## [DATASET RECORDS]

== == ==

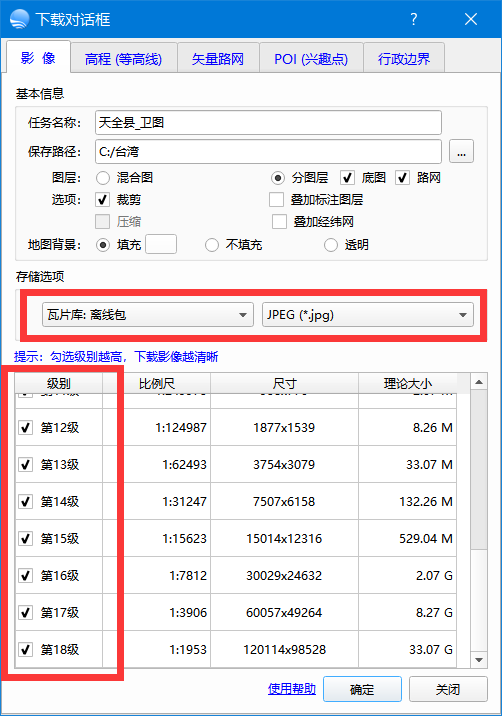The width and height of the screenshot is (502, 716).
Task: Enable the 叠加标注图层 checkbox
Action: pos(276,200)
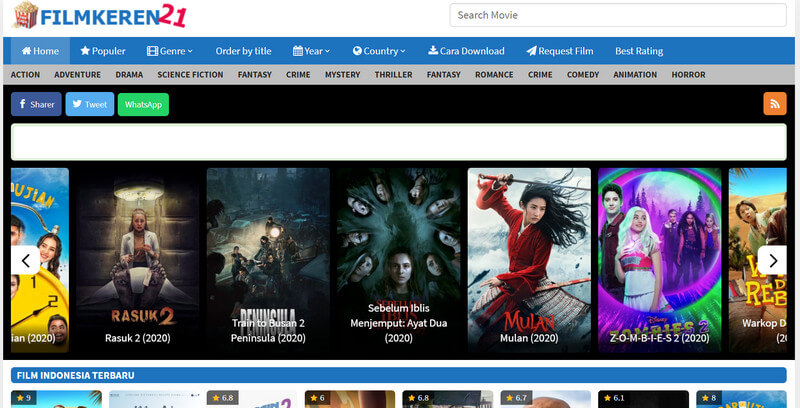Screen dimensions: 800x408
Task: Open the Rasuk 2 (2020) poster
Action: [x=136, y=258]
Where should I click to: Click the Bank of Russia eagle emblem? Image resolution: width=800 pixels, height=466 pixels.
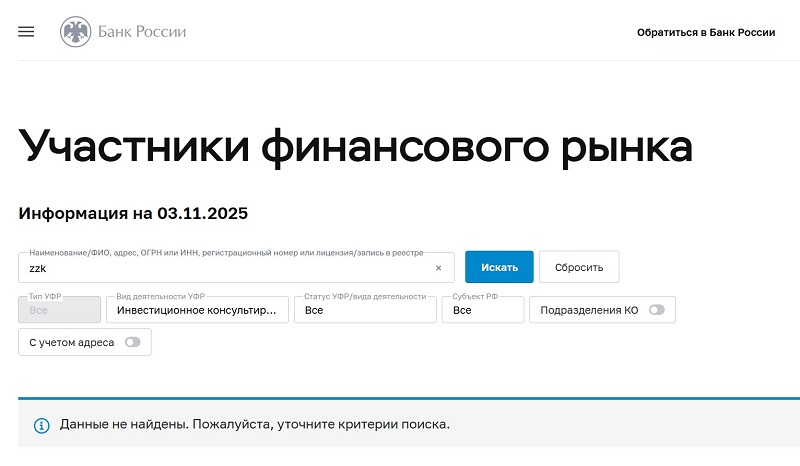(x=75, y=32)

== == ==

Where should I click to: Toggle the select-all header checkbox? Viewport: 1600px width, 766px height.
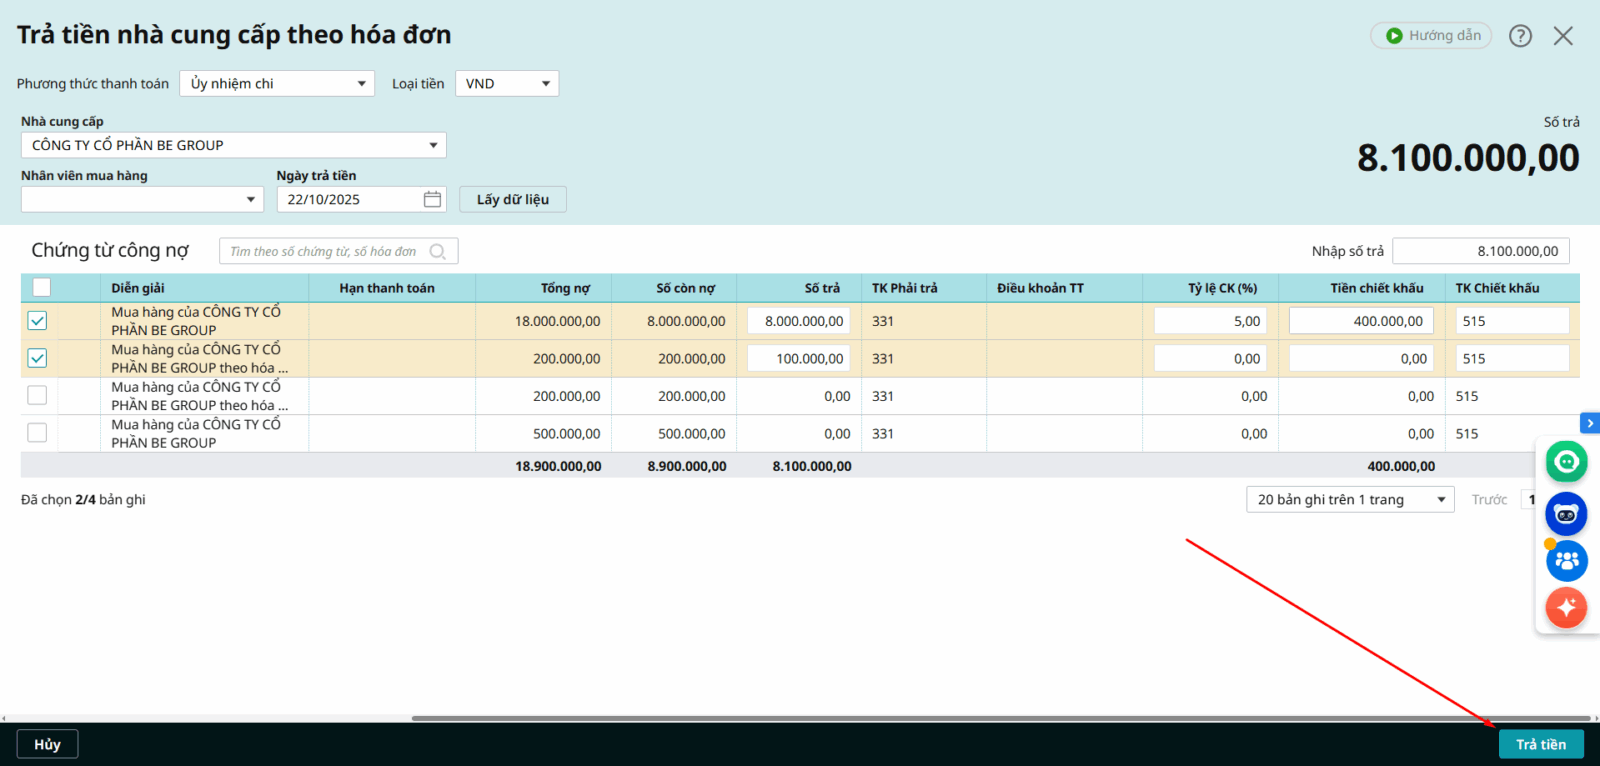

== == ==

## [WORK REQUIRED]
Copy out the part of the listing that opens with the line containing "The width and" and closes with the line containing "(x=75, y=32)", including both of those lines, and leave the pictures out.

## [EXPECTED OUTPUT]
The width and height of the screenshot is (502, 716).
Task: Enable the 叠加标注图层 checkbox
Action: pos(276,200)
Screen dimensions: 800x408
Task: Open the Rasuk 2 (2020) poster
Action: [x=136, y=258]
Where should I click to: Click the Bank of Russia eagle emblem? Image resolution: width=800 pixels, height=466 pixels.
(x=75, y=32)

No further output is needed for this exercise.